Quindi l’annuncio di Caruso sulla riattivazione dei termosifoni: «Gli esperti parlano di un calo della temperatura in questi giorni e quindi abbiamo deciso da domani (oggi per chi legge, ndr) di riaccendere i riscaldamenti nelle scuole superiori della nostra provincia. Contiamo che gli istituti raggiungeranno la temperatura ottimale in pochissimo tempo. Ovviamente, in linea con le direttive nazionali, la temperatura in classe sarà di un grado in meno rispetto al passato: 19 gradi anziché 20. Speriamo di avere la possibilità di rialzarla nei prossimi mesi».
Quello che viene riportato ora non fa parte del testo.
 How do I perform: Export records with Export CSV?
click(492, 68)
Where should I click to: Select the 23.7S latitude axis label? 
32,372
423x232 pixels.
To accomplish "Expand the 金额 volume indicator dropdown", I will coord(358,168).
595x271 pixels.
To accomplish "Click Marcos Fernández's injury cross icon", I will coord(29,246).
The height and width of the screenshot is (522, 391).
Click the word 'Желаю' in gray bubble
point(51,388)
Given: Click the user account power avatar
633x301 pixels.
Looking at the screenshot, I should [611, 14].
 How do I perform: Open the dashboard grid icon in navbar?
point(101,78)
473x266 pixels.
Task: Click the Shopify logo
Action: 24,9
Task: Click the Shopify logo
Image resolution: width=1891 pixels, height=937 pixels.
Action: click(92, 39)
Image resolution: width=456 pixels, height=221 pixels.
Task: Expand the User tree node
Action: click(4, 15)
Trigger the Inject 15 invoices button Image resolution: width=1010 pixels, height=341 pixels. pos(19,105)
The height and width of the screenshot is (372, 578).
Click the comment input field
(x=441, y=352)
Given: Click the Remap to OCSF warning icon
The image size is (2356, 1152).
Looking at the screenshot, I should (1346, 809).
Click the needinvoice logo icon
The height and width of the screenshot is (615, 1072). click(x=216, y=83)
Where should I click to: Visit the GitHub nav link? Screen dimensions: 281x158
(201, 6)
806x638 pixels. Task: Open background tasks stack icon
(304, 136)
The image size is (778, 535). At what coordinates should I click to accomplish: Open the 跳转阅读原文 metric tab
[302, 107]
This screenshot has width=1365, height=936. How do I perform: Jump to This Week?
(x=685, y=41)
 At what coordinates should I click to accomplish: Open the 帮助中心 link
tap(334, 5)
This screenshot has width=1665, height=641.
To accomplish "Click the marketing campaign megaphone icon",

Così anche le scuole superiori si allineano, nella città dell’Aquila, a quanto stabilito dal Comune. Dopo le proteste dei genitori, infatti, il sindaco Pierluigi Biondi è sceso direttamente nella questione per dare il via all’accensione dei riscaldamenti negli asili e nelle scuole dell’infanzia a partire dal 20 ottobre, mentre nelle elementari, nelle medie e negli alloggi di proprietà comunale dal giorno 24 del mese scorso.